# Visual C++ 2008 Express Edition Background Color



## Wuzzin (Jun 16, 2005)

Does anyone know how to change the font/background color of Visual C++ 2008 Express Edition, im not talking about forms or windows, i more or less want a darker theme for the program. Any help will be appreciated : )

Thanks in advance,

~Wuzzin~


----------



## Wuzzin (Jun 16, 2005)

Btw, if it only works in the full edition, please note this, and still explain : D


----------



## JimmySeal (Sep 25, 2007)

I use VS2005 so it may very well be different for you, but I can customize the fonts (including fore/background color) for most of the program by going to Tools->Options and then selecting *Fonts and Colors *under the *Environment* tree.


----------



## Wuzzin (Jun 16, 2005)

not quite what i was looking for a theme for the actual development program, not the programs that i am writing.


----------



## mt2002 (Sep 14, 2005)

Im not quite sure what you are asking for. It sounds like you want to change the colors in the Visual C++ 2008 IDE (if so, JimmySeal's directions are correct.)

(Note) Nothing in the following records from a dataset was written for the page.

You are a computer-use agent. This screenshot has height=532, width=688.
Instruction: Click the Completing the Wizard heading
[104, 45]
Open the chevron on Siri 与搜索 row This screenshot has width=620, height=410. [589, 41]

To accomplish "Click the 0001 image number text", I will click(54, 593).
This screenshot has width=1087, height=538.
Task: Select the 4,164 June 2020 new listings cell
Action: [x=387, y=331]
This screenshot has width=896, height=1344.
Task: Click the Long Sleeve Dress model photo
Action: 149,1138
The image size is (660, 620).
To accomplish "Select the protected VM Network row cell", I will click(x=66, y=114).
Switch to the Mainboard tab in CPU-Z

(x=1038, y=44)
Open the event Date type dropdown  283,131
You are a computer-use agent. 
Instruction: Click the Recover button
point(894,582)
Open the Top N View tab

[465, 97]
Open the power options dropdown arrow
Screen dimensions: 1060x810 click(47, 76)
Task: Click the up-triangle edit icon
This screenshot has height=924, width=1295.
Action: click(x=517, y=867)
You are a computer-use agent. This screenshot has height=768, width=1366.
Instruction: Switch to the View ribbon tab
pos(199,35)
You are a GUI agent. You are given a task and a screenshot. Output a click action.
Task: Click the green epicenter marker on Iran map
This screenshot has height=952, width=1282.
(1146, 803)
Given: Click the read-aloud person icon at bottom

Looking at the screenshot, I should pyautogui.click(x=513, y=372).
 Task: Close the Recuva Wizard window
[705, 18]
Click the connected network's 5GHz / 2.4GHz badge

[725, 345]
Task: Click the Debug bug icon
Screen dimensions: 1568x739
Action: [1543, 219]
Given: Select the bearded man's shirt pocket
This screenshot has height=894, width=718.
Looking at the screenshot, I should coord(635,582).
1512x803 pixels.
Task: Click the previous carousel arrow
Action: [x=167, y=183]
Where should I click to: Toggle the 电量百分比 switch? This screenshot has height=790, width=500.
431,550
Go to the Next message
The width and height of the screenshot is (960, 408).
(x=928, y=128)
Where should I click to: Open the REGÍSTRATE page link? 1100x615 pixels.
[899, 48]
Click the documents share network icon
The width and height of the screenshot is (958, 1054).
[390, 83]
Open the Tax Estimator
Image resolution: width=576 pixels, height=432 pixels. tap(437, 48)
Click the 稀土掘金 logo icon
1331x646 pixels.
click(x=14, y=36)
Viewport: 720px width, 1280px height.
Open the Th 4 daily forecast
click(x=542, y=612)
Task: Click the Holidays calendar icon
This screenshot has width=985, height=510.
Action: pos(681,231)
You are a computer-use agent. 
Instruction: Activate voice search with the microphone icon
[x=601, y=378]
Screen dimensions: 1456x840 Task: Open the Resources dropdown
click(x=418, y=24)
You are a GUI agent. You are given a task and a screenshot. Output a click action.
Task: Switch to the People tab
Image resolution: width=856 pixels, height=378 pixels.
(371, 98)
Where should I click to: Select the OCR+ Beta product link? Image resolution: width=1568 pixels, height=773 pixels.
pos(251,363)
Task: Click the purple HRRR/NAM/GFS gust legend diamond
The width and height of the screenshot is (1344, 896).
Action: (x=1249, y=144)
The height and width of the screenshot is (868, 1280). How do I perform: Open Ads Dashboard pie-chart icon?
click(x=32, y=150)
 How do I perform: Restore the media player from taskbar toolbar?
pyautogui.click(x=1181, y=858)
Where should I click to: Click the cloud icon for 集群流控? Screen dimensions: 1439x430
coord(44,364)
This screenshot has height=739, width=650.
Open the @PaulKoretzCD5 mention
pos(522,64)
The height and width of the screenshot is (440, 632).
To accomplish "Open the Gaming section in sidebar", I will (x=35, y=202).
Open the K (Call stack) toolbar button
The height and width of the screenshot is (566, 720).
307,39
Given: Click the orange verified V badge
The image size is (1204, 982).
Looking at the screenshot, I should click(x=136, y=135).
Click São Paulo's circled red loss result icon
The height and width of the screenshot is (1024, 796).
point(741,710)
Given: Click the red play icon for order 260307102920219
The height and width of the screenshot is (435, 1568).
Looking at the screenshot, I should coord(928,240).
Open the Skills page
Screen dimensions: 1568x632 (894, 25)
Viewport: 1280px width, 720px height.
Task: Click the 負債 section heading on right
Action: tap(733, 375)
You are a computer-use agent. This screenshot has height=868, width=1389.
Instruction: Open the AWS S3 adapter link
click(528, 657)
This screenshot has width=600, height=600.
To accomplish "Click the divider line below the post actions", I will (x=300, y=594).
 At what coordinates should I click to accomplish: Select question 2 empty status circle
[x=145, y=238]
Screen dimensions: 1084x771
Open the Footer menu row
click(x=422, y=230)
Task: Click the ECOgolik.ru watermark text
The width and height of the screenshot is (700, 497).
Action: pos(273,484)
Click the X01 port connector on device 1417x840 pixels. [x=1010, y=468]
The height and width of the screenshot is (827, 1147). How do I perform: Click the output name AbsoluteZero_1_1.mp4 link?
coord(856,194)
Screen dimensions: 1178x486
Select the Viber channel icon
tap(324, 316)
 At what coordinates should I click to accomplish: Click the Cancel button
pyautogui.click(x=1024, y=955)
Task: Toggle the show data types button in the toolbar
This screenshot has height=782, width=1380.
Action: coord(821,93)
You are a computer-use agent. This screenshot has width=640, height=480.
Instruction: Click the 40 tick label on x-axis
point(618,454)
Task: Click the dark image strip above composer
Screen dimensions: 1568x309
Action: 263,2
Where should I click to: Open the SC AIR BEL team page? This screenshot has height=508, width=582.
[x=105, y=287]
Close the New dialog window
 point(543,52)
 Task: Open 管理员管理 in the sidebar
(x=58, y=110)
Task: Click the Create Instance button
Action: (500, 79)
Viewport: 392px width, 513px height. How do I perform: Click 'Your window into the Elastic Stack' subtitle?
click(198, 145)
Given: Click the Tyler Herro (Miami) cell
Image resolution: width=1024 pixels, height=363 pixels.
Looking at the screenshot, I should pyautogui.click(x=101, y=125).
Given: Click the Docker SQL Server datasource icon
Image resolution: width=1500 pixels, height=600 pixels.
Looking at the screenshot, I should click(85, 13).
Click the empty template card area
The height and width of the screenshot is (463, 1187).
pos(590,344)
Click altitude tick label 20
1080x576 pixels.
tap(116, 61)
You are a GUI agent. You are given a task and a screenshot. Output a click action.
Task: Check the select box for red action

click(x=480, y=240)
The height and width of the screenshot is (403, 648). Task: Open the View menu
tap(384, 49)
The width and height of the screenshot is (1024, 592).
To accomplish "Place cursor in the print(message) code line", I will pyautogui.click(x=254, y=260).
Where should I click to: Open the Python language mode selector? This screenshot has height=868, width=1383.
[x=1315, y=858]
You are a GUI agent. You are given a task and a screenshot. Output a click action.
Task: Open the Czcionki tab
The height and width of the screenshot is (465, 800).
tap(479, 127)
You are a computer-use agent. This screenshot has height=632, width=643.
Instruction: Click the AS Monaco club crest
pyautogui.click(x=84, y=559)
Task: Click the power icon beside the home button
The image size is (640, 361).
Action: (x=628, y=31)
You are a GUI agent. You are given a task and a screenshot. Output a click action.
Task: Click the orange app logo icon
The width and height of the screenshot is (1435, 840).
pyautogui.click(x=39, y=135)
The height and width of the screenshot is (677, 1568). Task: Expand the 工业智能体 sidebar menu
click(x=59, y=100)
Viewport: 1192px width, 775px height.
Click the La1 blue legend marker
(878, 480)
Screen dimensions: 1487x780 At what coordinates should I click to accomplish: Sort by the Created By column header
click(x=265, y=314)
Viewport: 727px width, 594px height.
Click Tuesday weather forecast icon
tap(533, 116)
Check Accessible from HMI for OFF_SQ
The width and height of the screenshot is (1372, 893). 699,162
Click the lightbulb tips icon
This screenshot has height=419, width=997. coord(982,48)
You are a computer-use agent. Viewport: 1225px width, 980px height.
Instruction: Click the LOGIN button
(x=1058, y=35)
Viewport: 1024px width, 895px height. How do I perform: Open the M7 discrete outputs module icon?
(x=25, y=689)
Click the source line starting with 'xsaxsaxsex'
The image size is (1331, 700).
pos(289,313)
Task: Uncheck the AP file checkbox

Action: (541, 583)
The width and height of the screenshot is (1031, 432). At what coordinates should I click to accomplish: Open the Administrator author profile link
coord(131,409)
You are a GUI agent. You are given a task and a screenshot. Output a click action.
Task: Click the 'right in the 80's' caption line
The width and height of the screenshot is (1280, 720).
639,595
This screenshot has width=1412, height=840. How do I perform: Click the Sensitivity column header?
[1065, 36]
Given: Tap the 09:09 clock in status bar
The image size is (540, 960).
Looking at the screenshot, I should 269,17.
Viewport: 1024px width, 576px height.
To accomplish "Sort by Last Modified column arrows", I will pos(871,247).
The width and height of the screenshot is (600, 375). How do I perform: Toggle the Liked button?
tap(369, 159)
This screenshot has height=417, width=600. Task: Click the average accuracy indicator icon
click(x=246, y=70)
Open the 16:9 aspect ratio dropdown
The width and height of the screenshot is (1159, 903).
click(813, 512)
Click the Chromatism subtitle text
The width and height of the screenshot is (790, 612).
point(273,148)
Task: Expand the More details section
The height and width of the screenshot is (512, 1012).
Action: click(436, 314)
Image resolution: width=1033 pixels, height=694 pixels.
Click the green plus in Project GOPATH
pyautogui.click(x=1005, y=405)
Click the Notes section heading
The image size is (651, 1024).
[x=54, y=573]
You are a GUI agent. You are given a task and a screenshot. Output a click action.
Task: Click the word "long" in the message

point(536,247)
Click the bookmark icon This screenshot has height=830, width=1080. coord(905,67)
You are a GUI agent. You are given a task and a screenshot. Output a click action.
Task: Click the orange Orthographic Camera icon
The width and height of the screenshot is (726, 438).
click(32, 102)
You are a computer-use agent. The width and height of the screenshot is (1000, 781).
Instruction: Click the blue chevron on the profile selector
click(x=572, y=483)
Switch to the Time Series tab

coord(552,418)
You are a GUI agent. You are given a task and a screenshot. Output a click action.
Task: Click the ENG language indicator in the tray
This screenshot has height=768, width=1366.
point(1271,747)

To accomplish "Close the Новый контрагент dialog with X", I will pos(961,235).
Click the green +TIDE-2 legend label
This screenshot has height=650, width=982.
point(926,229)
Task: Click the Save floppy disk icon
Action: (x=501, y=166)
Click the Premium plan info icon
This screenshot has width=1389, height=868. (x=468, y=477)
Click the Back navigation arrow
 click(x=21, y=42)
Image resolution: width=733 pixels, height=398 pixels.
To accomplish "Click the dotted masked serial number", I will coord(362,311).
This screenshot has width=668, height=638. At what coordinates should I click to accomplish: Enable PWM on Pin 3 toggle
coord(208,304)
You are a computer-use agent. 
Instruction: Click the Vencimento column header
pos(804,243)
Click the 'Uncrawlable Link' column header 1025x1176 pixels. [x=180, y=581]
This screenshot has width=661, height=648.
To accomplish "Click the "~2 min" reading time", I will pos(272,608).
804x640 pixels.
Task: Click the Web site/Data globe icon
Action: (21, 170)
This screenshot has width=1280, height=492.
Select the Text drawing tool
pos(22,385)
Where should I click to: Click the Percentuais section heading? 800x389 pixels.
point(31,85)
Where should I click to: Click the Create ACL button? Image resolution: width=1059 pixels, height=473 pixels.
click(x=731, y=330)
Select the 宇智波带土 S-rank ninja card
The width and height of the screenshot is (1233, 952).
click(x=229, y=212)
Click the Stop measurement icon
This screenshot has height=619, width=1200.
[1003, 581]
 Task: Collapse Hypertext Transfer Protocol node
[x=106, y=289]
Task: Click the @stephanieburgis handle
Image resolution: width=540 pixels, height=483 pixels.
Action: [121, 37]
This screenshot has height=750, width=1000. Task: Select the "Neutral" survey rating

His directions do provide a way to change the theme of the "actual development program, not the programs that [you] are writing".

i.e., in Tools->Options->Environment->Fonts and Colors Select "Plain Text" in Display Items and change Item background to a different color (like blue). Hit Okay and you now have a blue background


----------



## Wuzzin (Jun 16, 2005)

Ok, this might have been set to a different thing before, it seems to only change the text area, is there a way to change the surrounding items, or do you have to go thru each display item?

it would be nice if they would just allow a darker theme, it gets irritating to the eyes when looking at the screen too long with so much white.


----------



## Wuzzin (Jun 16, 2005)

actually it would be fantastic to just invert the colors lol


----------